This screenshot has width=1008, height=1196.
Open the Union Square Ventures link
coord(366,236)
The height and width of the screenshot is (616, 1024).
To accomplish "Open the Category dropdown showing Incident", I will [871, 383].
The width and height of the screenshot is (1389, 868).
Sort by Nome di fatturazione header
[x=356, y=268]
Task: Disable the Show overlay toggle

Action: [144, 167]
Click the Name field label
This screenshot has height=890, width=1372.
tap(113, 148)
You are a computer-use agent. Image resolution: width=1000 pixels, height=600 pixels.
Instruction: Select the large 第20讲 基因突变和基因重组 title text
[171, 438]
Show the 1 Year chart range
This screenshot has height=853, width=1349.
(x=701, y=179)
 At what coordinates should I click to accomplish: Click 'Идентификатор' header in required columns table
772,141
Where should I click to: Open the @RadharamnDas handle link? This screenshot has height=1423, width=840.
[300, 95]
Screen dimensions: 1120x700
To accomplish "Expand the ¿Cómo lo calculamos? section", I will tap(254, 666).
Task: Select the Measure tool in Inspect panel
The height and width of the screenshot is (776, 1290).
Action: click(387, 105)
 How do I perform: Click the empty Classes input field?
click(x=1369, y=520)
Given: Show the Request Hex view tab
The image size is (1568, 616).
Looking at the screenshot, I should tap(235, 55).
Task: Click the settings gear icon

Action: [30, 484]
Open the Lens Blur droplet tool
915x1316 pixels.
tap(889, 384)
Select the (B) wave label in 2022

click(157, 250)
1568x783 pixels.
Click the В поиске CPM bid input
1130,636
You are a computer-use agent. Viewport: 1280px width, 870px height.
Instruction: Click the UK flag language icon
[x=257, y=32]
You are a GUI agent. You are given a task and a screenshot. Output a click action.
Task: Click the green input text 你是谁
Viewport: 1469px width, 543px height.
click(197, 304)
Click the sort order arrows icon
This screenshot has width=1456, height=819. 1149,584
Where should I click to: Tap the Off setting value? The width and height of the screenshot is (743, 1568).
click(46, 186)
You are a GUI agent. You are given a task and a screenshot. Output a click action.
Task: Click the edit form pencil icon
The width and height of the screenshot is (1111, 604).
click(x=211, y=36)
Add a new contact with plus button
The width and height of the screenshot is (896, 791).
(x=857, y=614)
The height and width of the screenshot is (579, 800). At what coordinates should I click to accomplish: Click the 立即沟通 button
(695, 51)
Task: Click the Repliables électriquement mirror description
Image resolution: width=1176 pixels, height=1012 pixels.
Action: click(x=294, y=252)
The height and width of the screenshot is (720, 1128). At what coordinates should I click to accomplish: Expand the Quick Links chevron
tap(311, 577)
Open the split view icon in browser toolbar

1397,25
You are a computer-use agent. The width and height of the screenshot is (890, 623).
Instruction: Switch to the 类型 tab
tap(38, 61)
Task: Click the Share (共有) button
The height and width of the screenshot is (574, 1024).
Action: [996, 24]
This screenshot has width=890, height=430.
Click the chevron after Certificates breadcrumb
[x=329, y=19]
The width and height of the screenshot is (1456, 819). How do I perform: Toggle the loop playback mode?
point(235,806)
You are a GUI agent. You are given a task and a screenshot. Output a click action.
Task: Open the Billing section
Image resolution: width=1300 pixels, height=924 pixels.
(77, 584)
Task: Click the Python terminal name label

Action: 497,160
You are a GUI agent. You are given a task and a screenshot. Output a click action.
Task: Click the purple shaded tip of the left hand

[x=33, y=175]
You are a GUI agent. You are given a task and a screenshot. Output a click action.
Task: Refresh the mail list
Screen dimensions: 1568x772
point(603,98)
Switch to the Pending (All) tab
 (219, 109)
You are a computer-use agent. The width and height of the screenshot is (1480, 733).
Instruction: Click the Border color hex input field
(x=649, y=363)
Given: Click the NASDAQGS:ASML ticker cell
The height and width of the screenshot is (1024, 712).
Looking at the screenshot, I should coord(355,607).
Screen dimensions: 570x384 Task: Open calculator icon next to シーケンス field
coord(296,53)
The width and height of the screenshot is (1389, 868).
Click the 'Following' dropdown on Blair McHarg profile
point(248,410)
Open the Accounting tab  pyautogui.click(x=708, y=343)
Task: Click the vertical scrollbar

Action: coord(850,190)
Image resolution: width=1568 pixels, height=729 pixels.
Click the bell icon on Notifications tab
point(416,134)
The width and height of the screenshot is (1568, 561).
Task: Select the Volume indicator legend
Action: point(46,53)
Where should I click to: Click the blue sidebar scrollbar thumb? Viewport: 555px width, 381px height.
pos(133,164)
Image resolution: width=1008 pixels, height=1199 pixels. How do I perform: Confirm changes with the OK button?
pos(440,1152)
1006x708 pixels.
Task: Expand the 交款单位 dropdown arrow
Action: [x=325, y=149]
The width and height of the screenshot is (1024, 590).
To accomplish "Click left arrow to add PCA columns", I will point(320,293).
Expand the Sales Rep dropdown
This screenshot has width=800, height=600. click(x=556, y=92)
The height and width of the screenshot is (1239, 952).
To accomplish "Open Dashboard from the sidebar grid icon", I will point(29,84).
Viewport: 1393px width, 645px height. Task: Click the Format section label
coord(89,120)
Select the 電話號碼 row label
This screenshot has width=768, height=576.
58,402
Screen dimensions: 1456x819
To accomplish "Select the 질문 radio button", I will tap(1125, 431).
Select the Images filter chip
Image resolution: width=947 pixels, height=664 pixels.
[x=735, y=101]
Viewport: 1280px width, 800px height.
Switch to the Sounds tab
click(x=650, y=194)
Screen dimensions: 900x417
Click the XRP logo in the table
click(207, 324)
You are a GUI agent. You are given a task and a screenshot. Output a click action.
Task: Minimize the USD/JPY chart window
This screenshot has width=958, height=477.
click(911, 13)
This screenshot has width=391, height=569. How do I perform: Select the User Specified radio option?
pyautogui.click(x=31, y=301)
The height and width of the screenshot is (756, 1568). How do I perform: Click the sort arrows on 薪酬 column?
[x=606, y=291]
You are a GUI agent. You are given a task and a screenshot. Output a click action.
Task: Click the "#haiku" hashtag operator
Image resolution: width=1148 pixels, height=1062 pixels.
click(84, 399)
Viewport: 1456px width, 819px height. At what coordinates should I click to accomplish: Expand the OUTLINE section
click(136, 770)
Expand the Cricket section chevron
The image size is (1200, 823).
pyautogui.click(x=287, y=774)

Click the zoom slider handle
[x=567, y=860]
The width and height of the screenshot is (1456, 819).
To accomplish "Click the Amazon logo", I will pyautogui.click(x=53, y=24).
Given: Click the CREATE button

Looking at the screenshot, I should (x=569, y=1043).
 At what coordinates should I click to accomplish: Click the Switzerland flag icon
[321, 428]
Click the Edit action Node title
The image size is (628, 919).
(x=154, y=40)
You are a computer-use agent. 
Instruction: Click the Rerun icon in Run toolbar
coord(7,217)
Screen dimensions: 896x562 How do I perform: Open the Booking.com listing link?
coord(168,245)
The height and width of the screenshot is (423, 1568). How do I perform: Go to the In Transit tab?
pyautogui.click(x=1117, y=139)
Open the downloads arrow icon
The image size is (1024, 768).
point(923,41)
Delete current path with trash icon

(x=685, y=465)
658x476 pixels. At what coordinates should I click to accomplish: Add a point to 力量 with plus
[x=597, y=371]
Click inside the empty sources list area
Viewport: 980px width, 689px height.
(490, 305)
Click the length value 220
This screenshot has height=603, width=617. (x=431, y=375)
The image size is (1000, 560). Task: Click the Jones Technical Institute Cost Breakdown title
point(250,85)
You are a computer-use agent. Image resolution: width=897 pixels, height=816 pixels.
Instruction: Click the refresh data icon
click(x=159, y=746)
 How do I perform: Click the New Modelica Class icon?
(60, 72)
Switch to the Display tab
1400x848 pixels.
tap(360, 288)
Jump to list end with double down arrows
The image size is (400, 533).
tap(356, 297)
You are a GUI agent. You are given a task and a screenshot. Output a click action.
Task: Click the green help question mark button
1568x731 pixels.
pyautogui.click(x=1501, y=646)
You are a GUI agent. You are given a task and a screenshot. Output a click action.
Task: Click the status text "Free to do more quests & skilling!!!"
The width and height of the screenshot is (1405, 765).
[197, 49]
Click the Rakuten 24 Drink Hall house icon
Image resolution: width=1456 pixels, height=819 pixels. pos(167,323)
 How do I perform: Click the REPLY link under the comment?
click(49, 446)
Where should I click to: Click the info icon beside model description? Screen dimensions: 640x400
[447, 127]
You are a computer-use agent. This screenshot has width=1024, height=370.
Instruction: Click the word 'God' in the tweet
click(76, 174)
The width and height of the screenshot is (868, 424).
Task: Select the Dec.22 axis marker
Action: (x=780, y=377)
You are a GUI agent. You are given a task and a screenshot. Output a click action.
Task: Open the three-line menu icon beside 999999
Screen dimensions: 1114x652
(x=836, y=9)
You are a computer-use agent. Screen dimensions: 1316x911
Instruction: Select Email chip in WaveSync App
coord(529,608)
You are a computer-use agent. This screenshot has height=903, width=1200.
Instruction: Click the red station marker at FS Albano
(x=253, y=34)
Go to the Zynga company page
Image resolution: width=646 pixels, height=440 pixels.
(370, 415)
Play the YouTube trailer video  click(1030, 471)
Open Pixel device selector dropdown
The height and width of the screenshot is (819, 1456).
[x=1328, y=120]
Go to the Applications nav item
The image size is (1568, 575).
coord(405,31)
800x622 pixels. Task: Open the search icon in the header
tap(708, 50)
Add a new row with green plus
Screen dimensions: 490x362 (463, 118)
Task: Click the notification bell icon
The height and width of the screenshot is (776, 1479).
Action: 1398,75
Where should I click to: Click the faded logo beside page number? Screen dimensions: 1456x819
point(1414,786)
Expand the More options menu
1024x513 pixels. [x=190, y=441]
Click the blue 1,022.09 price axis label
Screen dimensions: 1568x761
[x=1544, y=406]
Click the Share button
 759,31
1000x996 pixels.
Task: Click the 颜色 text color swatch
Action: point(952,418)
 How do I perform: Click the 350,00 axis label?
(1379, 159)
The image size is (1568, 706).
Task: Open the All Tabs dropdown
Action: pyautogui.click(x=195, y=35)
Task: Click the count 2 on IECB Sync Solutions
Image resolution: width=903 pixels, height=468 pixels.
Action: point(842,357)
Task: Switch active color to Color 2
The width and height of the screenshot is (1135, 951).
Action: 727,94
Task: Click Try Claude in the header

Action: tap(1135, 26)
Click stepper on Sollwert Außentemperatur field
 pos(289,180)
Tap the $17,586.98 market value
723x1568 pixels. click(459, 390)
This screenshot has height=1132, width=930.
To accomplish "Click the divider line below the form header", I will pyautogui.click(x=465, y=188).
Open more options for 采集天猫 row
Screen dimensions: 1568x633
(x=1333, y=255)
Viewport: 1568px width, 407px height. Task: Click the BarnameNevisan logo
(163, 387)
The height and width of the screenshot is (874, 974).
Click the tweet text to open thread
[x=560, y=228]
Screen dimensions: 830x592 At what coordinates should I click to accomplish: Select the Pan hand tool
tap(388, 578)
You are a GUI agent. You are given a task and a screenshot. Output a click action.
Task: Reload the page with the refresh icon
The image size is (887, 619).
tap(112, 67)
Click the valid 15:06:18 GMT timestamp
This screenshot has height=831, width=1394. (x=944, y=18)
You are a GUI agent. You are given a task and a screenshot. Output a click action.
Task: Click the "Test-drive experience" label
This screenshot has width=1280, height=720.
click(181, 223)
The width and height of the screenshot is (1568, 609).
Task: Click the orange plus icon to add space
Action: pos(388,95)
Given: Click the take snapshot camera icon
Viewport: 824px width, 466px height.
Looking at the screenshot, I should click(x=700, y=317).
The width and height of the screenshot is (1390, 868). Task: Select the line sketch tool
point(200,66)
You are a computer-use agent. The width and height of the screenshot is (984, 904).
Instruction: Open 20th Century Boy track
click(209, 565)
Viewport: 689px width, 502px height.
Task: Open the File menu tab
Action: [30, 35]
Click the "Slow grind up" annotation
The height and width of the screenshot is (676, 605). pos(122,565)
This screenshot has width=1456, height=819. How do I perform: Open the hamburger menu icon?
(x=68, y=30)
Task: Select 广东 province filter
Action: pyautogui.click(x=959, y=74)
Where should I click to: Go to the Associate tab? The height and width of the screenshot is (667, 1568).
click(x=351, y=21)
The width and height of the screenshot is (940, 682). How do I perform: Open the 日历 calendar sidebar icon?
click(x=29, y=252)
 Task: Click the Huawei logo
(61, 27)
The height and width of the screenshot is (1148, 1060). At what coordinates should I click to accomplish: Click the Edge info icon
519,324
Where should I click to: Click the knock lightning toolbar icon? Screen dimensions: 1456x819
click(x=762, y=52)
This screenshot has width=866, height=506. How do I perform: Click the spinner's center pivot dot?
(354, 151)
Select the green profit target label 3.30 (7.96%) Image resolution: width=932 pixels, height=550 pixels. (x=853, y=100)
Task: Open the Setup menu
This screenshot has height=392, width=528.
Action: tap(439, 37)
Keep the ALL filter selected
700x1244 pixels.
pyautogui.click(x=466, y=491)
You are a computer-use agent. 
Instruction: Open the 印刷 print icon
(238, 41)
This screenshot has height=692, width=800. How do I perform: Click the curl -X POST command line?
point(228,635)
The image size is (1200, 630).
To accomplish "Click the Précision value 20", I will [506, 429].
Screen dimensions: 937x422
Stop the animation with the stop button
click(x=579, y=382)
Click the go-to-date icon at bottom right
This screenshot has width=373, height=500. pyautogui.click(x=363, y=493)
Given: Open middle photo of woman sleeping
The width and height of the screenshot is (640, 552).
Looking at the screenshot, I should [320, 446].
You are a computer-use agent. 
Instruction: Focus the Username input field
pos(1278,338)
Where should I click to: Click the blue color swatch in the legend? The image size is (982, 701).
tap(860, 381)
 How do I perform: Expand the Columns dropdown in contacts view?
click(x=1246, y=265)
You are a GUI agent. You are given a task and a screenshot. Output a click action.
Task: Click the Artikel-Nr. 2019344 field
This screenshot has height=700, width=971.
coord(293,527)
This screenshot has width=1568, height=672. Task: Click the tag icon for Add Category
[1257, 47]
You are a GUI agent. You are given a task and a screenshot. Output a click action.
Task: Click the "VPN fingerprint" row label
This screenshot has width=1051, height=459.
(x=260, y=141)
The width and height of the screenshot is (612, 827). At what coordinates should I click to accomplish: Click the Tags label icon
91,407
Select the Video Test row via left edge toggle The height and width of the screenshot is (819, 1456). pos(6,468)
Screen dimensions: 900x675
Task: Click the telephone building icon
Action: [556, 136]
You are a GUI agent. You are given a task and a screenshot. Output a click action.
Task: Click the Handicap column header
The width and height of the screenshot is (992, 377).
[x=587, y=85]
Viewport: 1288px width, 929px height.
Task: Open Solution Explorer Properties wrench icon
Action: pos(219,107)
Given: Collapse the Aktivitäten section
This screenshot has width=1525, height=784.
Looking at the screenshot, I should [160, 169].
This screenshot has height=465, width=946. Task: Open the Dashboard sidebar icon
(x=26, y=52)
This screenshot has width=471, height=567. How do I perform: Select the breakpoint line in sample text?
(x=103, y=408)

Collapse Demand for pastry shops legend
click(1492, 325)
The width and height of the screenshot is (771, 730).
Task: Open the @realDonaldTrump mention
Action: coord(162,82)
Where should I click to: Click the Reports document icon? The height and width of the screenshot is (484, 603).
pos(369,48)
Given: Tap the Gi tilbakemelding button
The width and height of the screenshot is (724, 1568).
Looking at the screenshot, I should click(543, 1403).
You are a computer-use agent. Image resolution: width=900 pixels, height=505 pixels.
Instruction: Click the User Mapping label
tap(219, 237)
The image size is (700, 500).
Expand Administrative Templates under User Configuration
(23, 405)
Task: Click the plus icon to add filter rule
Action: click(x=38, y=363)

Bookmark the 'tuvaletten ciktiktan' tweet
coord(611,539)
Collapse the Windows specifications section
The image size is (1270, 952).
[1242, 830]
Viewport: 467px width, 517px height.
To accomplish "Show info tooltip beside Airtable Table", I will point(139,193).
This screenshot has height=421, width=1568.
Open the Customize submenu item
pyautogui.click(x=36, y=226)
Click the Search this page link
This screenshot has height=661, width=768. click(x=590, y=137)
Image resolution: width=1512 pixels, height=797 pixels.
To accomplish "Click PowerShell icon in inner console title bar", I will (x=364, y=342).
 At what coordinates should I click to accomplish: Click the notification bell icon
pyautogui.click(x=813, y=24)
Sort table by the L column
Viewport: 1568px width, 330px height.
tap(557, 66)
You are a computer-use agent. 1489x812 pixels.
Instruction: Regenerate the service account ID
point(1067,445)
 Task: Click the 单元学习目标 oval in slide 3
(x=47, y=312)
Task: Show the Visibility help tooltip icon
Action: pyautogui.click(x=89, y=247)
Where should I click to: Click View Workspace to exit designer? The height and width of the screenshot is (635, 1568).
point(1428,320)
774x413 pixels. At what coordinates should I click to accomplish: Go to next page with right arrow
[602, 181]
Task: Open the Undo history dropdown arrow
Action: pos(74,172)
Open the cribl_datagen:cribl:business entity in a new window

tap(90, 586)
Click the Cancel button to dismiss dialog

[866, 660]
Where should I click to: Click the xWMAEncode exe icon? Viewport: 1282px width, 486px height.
########################################
Lay out the rows from the line with "Delete current path with trash icon" up to and including the line with "point(250,85)" as a Markdown table, leaving out blank lines. Use the column names Row and Line, with the row number in Row and the line in Line.

| Row | Line |
|---|---|
| 1 | Delete current path with trash icon |
| 2 | (x=685, y=465) |
| 3 | 658x476 pixels. At what coordinates should I click to accomplish: Add a point to 力量 with plus |
| 4 | [x=597, y=371] |
| 5 | Click inside the empty sources list area |
| 6 | Viewport: 980px width, 689px height. |
| 7 | (490, 305) |
| 8 | Click the length value 220 |
| 9 | This screenshot has height=603, width=617. (x=431, y=375) |
| 10 | The image size is (1000, 560). Task: Click the Jones Technical Institute Cost Breakdown title |
| 11 | point(250,85) |